The records below need to be printed in full. Keep each one exact.
Content starts
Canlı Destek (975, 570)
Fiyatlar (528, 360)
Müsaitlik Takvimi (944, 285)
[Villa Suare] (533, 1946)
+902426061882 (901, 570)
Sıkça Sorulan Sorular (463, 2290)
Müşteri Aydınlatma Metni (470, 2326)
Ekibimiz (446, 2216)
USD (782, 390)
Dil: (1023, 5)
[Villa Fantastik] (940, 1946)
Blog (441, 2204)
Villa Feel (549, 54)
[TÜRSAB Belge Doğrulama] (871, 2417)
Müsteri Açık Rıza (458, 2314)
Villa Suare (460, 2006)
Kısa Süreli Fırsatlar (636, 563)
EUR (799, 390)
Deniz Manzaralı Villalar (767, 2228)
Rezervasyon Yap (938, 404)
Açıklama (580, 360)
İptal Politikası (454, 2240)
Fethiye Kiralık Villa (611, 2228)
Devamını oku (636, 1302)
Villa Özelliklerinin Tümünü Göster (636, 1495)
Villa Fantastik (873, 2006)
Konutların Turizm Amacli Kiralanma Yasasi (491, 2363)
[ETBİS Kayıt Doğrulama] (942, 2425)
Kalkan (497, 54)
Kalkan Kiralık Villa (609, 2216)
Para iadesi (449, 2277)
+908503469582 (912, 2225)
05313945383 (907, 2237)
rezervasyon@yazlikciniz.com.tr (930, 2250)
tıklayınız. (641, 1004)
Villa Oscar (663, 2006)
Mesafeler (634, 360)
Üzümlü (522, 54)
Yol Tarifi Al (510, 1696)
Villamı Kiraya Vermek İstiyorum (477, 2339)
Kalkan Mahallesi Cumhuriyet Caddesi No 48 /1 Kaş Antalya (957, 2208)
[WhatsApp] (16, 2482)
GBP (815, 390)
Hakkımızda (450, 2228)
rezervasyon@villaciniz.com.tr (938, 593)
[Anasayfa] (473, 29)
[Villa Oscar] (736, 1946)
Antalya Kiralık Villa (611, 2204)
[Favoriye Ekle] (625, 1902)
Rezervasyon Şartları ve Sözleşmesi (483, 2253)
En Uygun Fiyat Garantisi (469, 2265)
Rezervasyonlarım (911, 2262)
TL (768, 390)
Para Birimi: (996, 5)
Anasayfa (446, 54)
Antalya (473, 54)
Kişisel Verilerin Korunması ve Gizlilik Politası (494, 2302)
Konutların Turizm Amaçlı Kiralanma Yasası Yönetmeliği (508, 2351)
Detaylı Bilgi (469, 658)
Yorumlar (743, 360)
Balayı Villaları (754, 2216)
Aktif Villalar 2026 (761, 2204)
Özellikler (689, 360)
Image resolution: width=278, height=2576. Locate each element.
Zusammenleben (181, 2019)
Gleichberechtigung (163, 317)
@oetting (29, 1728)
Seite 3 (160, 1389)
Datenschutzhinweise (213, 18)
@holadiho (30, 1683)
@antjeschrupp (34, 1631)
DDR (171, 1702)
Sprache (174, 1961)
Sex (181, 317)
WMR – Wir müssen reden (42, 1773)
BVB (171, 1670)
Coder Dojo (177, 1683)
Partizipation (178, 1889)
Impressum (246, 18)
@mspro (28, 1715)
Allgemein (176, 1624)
Content ends
TASK OUTPUT ::
Canlı Destek (975, 570)
Fiyatlar (528, 360)
Müsaitlik Takvimi (944, 285)
[Villa Suare] (533, 1946)
+902426061882 (901, 570)
Sıkça Sorulan Sorular (463, 2290)
Müşteri Aydınlatma Metni (470, 2326)
Ekibimiz (446, 2216)
USD (782, 390)
Dil: (1023, 5)
[Villa Fantastik] (940, 1946)
Blog (441, 2204)
Villa Feel (549, 54)
[TÜRSAB Belge Doğrulama] (871, 2417)
Müsteri Açık Rıza (458, 2314)
Villa Suare (460, 2006)
Kısa Süreli Fırsatlar (636, 563)
EUR (799, 390)
Deniz Manzaralı Villalar (767, 2228)
Rezervasyon Yap (938, 404)
Açıklama (580, 360)
İptal Politikası (454, 2240)
Fethiye Kiralık Villa (611, 2228)
Devamını oku (636, 1302)
Villa Özelliklerinin Tümünü Göster (636, 1495)
Villa Fantastik (873, 2006)
Konutların Turizm Amacli Kiralanma Yasasi (491, 2363)
[ETBİS Kayıt Doğrulama] (942, 2425)
Kalkan (497, 54)
Kalkan Kiralık Villa (609, 2216)
Para iadesi (449, 2277)
+908503469582 (912, 2225)
05313945383 (907, 2237)
rezervasyon@yazlikciniz.com.tr (930, 2250)
tıklayınız. (641, 1004)
Villa Oscar (663, 2006)
Mesafeler (634, 360)
Üzümlü (522, 54)
Yol Tarifi Al (510, 1696)
Villamı Kiraya Vermek İstiyorum (477, 2339)
Kalkan Mahallesi Cumhuriyet Caddesi No 48 /1 Kaş Antalya (957, 2208)
[WhatsApp] (16, 2482)
GBP (815, 390)
Hakkımızda (450, 2228)
rezervasyon@villaciniz.com.tr (938, 593)
[Anasayfa] (473, 29)
[Villa Oscar] (736, 1946)
Antalya Kiralık Villa (611, 2204)
[Favoriye Ekle] (625, 1902)
Rezervasyon Şartları ve Sözleşmesi (483, 2253)
En Uygun Fiyat Garantisi (469, 2265)
Rezervasyonlarım (911, 2262)
TL (768, 390)
Para Birimi: (996, 5)
Anasayfa (446, 54)
Antalya (473, 54)
Kişisel Verilerin Korunması ve Gizlilik Politası (494, 2302)
Konutların Turizm Amaçlı Kiralanma Yasası Yönetmeliği (508, 2351)
Detaylı Bilgi (469, 658)
Yorumlar (743, 360)
Balayı Villaları (754, 2216)
Aktif Villalar 2026 (761, 2204)
Özellikler (689, 360)
Image resolution: width=278, height=2576. Locate each element.
Zusammenleben (181, 2019)
Gleichberechtigung (163, 317)
@oetting (29, 1728)
Seite 3 (160, 1389)
Datenschutzhinweise (213, 18)
@holadiho (30, 1683)
@antjeschrupp (34, 1631)
DDR (171, 1702)
Sprache (174, 1961)
Sex (181, 317)
WMR – Wir müssen reden (42, 1773)
BVB (171, 1670)
Coder Dojo (177, 1683)
Partizipation (178, 1889)
Impressum (246, 18)
@mspro (28, 1715)
Allgemein (176, 1624)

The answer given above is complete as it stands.